FILE - In this Dec. 29, 2020 file photo, debris remains on the sidewalk in front of buildings damaged in a Christmas Day explosion  in Nashville, Tenn.   The Christmas Day bombing in downtown Nashville led to communications outages over hundreds of miles in the southern U.S., raising concerns about the vulnerability of U.S. networks. Widespread service outages followed the explosion, which damaged a major AT&T network hub, extended hundreds of miles to at least four neighboring states, disrupting 911 call centers, hospitals and flights out of the Nashville airport. (AP Photo/Mark Humphrey, File)
FILE - In this Dec. 29, 2020 file photo, debris remains on the sidewalk in front of buildings damaged in a Christmas Day explosion in Nashville, Tenn. The Christmas Day bombing in downtown Nashville led to communications outages over hundreds of miles in the southern U.S., raising concerns about the vulnerability of U.S. networks. Widespread service outages followed the explosion, which damaged a major AT&T network hub, extended hundreds of miles to at least four neighboring states, disrupting 911 call centers, hospitals and flights out of the Nashville airport. (AP Photo/Mark Humphrey, File) (Copyright 2020 The Associated Press. All rights reserved)

PHOENIX – The Christmas Day bombing in downtown Nashville led to phone and data service outages and disruptions over hundreds of miles in the southern U.S., raising new concerns about the vulnerability of U.S. communications.

The blast seriously damaged a key AT&T network facility, an important hub that provides local wireless, internet and video service and connects to regional networks. Backup generators went down, which took service out hours after the blast. A fire broke out and forced an evacuation. The building flooded, with more than three feet of water later pumped out of the basement; AT&T said there was still water on the second floor as of Monday.

The immediate repercussions were surprisingly widespread. AT&T customers lost service — phones, internet or video — across large parts of Tennessee, Kentucky and Alabama. There were 911 centers in the region that couldn't take calls; others didn't receive crucial data associated with callers, such as their locations. The Nashville police department's phones and internet failed. Stores went cash-only.

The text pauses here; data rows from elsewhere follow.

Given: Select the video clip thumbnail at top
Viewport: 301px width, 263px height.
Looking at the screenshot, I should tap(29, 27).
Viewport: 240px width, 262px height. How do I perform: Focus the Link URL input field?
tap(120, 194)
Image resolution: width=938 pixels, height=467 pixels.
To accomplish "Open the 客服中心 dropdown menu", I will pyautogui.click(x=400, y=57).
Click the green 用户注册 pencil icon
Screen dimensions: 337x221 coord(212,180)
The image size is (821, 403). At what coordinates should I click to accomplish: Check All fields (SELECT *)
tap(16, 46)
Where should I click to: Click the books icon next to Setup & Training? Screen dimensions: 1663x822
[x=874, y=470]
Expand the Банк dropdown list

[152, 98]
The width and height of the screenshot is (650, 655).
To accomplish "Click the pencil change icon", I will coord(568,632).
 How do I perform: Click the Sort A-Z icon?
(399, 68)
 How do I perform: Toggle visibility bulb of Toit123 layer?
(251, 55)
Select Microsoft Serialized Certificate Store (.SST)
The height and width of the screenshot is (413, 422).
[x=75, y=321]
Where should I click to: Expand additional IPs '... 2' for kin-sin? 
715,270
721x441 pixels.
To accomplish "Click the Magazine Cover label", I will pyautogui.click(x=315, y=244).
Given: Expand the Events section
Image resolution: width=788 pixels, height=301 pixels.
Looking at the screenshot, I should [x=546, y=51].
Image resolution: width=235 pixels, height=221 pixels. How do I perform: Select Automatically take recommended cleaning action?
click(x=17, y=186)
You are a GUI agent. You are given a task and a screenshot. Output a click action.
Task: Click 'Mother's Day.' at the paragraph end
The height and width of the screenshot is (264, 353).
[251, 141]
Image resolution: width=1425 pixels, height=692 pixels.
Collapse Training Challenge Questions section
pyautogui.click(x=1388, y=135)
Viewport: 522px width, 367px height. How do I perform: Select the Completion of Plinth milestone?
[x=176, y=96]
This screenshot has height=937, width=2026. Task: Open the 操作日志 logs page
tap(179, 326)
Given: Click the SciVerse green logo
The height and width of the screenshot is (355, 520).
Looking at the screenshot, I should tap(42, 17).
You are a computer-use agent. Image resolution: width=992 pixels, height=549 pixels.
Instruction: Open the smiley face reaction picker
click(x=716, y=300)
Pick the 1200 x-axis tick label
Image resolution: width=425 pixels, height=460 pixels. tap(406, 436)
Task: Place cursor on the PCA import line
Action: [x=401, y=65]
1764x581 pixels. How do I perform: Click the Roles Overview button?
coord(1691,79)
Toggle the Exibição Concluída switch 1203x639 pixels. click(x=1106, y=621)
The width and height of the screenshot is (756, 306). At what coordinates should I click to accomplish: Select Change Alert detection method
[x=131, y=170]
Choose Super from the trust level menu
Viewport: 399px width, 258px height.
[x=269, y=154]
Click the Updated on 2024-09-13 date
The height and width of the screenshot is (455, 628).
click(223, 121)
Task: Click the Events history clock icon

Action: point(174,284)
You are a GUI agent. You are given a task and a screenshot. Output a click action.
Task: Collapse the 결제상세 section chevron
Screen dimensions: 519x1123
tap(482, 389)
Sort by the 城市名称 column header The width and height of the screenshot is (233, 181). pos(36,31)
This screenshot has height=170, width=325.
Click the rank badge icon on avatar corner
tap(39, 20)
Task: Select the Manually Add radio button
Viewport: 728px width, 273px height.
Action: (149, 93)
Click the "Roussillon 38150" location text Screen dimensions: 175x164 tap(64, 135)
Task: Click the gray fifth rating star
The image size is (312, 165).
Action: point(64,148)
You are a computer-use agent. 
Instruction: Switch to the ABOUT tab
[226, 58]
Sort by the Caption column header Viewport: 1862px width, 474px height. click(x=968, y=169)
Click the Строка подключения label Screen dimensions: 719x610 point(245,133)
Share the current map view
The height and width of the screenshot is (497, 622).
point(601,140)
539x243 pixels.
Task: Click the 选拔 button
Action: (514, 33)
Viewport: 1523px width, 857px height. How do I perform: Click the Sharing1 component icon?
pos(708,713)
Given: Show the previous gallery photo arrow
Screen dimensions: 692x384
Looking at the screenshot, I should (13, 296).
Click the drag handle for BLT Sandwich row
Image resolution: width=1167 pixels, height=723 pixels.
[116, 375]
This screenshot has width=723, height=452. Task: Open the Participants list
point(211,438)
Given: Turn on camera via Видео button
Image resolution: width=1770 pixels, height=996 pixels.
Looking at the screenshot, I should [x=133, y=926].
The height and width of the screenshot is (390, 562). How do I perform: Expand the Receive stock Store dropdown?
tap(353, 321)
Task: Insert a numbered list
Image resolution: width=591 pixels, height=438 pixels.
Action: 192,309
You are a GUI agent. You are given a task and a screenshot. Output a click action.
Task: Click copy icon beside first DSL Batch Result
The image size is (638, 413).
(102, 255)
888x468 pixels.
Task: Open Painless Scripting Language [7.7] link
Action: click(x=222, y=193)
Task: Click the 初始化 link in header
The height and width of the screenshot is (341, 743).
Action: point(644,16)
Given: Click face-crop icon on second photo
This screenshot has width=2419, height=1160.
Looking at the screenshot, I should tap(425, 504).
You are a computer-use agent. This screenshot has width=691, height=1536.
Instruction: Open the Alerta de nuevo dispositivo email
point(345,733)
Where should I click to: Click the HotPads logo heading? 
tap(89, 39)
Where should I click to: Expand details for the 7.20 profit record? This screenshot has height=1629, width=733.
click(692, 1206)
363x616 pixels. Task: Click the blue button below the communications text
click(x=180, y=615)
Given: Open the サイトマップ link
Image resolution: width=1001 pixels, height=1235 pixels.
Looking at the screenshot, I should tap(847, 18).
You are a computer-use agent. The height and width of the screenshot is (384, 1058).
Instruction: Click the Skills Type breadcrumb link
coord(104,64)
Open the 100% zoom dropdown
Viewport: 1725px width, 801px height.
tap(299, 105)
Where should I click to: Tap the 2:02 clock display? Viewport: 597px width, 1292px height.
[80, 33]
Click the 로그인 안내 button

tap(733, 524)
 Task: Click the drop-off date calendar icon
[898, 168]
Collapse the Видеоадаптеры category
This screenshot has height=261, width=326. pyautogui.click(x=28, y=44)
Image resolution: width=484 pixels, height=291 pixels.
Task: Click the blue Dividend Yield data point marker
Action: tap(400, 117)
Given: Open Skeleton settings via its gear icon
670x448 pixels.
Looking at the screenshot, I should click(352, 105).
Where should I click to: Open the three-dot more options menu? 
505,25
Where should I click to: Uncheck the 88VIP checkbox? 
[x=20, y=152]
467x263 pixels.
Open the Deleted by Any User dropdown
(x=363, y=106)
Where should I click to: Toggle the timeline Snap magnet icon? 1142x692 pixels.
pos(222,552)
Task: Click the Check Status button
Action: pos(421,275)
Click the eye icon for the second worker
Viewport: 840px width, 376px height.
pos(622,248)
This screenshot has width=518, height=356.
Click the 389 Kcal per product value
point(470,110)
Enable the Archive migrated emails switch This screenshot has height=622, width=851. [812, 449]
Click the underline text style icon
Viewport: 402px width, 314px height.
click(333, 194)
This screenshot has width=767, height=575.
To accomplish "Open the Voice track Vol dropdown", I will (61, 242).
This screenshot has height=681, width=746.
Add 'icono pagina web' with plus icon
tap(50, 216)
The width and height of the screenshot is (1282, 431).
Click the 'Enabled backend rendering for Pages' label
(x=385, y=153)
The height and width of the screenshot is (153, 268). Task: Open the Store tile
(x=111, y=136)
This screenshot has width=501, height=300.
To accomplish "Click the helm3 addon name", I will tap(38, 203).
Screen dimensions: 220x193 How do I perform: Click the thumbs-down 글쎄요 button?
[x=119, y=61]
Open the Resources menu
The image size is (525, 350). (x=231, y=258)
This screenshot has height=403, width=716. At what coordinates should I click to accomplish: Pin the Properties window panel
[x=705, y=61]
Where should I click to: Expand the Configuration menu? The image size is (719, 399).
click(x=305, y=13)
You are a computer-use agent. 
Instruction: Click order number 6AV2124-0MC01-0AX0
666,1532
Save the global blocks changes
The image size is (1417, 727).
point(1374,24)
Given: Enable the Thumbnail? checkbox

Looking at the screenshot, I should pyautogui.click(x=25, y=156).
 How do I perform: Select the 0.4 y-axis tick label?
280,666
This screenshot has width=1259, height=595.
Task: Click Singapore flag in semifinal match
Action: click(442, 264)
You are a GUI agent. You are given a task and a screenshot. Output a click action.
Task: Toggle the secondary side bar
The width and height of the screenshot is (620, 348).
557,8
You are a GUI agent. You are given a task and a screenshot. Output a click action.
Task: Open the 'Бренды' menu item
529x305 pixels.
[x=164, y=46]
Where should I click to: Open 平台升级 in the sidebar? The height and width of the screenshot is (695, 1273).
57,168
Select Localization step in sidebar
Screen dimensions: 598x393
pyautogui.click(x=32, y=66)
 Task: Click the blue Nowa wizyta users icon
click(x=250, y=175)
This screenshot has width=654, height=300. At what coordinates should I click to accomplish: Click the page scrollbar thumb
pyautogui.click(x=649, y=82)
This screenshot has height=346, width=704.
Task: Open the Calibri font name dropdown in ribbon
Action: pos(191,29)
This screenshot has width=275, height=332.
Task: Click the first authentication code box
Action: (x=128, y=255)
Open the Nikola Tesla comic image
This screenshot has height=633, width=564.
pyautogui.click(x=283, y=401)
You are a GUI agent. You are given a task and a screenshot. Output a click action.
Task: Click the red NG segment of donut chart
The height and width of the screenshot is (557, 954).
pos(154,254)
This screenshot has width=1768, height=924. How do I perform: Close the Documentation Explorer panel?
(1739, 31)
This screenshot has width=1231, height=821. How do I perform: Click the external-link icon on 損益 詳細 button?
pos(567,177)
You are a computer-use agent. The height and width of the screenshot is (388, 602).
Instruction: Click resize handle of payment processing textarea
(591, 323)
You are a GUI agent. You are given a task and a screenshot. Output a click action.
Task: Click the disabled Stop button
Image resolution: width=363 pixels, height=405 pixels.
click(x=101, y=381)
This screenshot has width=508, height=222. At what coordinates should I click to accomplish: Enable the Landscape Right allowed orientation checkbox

At some hospitals, electronic medical records, internet service or phones stopped working. The Nashville airport halted flights for about three hours on Christmas. Rival carrier T-Mobile also had service issues as far away as Atlanta, 250 miles away, because the company uses AT&T equipment for moving customer data from towers to the T-Mobile network.

“People didn’t even realize their dependencies until it failed,” said Doug Schmidt, a Vanderbilt University computer science professor. “I don’t think anyone recognized the crucial role that particular building played” in the region’s telecom infrastructure, he said.

The explosion, which took place in the heart of the Nashville’s historic downtown, killed the bomber, injured several people and damaged dozens of buildings. Federal officials are investigating the motive and haven't said whether the AT&T building was specifically targeted.

AT&T said 96% of its wireless network was restored Sunday. As of Monday evening, AT&T said “nearly all services” were back up. On Wednesday, it was “activating the last of the remaining wireline equipment."

AT&T said it sent temporary cell towers to help in affected areas and rerouted traffic to other facilities as it worked to restore power to the Nashville building . But not all traffic can be rerouted, spokesperson Jim Greer said, and there was physical equipment that had to be fixed in a building that was part of an active crime scene, which complicated AT&T workers' access.